Source passage
------------------------------------------------------------

If US citizens, military or otherwise, had been held under such conditions, you would have been the first to complain.The conditions are generally very good. I have no expectation or desire that captured US soldiers be given trials. In fact, that would be alarming, because that means they are being accused of crimes, and subject to punishment. A nonmilitary, ununiformed US citizen engaged in spying or sabotage is subject to trial, and even execution. I would love it if our spies were treated like enemy combatants.


Neither the US Army, nor any other military force outside of a military junta, has any recognised judicial authority.Quite right. They kill people and put enemy combatants in POW camps without first giving them any sort of trial. We bomb the crap out of the enemy without even knowing what their names are. And I am pleased to say, we are very good at doing that.


These people have been basically kidnapped, forcibly taken to a foreign land, and detained for years with no explanation or legal representation. You are defending the indefensible.We brought lots of German POWs to the US in WW II. Do you suppose that we should have tried them, spend billions on hundreds of thousands of lawyers and judges and juries, brought back thousnads of US troops from the front lines as witnesses, and then, when clear evidence is lacking, or Miranda rights went unread, released armies of German soldiers back to Hitler, so they could have invaded the UK?



The US Army, and the US government, is flouting the very principles of basic justice and human rights which you so freely espouse.No, the US Army is engaged in war and is doing so as they should. There are terrorists that the CIA has nabbed from all over, and you have a much better complaint against the CIA.

------------------------------------------------------------

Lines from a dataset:
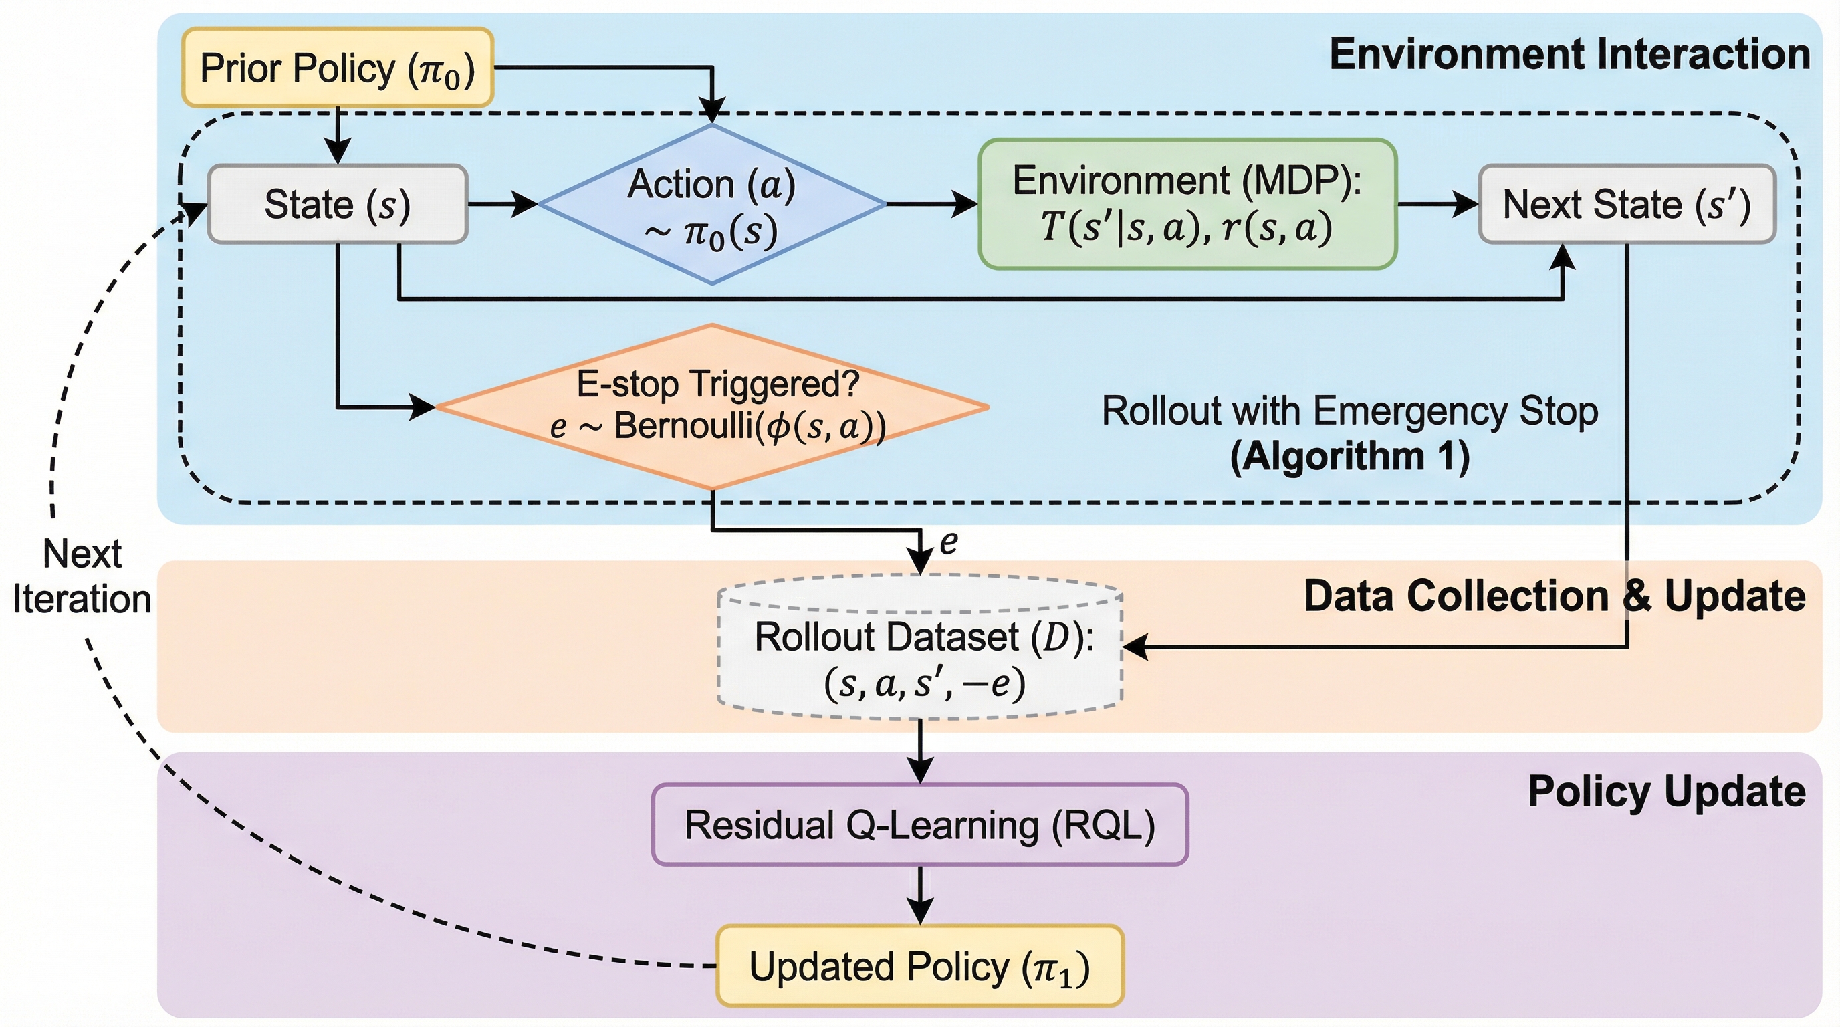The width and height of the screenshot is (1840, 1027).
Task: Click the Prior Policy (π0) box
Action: [337, 68]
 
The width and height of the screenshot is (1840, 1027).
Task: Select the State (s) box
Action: [337, 204]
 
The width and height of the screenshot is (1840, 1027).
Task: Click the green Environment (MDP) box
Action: [1187, 204]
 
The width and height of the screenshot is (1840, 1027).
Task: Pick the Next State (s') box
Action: [1627, 204]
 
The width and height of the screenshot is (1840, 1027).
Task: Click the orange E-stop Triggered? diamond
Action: [711, 407]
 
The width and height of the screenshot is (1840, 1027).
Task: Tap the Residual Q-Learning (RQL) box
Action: [920, 825]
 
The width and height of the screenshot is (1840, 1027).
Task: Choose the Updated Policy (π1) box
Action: [920, 966]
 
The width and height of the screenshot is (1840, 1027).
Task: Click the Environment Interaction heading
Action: [1569, 54]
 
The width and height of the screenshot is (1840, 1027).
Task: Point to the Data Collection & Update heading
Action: [1555, 596]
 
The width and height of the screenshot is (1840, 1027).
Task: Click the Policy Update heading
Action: [1666, 792]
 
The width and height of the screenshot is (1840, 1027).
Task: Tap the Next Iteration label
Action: [82, 576]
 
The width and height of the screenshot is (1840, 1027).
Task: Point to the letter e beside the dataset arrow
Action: [949, 543]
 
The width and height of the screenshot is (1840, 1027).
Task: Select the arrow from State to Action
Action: [503, 204]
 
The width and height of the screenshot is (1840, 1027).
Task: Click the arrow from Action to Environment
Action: [931, 204]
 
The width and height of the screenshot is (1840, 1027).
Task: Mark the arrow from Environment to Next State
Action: [1437, 204]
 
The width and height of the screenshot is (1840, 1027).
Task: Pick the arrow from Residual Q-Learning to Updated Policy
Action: [920, 895]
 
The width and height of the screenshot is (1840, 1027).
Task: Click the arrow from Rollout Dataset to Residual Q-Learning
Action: [920, 751]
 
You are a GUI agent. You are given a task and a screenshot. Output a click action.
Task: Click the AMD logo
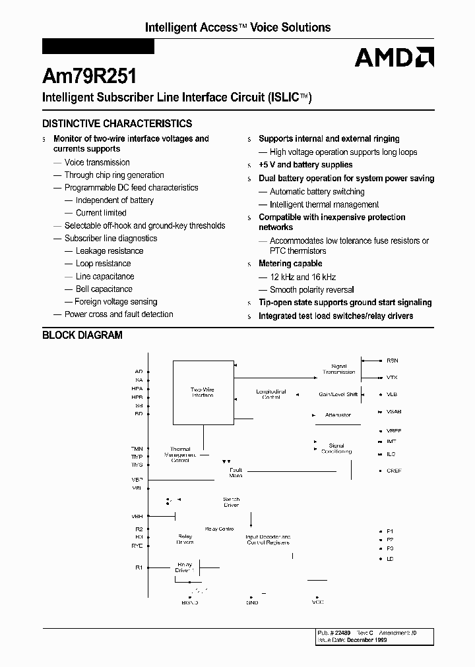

------------------------------------------------------------

In the passage on detained enemy combatants, why does the writer say it would be alarming if captured US soldiers were given trials? The dataset lines aren't needed here.

A trial would mean the soldiers were being accused of crimes. It would also make them subject to punishment.